## EXERCISE PROMPT
Report the lines of the material that carry the string "Pedro".

--- PROVIDED RECORDS Enclosed Below ---

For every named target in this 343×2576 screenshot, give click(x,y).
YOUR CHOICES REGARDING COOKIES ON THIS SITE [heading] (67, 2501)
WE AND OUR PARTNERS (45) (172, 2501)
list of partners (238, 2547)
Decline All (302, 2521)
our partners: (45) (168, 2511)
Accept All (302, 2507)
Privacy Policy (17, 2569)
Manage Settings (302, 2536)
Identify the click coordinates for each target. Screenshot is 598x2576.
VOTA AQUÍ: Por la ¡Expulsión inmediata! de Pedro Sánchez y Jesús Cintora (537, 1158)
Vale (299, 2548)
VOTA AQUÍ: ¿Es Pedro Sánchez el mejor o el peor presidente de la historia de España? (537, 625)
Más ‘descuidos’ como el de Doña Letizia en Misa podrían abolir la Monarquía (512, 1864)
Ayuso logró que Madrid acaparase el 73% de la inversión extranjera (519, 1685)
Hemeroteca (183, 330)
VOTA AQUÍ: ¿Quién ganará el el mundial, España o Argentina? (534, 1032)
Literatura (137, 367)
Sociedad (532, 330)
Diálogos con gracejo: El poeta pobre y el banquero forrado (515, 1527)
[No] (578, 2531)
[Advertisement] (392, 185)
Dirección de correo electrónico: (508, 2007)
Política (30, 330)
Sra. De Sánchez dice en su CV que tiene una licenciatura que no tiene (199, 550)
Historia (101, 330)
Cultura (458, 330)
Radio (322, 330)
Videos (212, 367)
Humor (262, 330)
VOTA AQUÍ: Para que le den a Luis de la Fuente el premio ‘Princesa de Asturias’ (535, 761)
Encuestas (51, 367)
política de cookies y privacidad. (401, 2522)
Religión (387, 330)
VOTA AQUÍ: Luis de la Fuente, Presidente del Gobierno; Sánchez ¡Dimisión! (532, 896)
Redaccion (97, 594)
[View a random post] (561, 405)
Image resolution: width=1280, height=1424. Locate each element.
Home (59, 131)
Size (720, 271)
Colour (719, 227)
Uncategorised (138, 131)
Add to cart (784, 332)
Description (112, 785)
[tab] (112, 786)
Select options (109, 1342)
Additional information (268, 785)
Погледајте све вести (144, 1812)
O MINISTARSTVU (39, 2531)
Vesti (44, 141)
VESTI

--- End of Enclosed PROVIDED RECORDS ---

## RESULT FOR THIS TASK
VOTA AQUÍ: Por la ¡Expulsión inmediata! de Pedro Sánchez y Jesús Cintora (537, 1158)
VOTA AQUÍ: ¿Es Pedro Sánchez el mejor o el peor presidente de la historia de España? (537, 625)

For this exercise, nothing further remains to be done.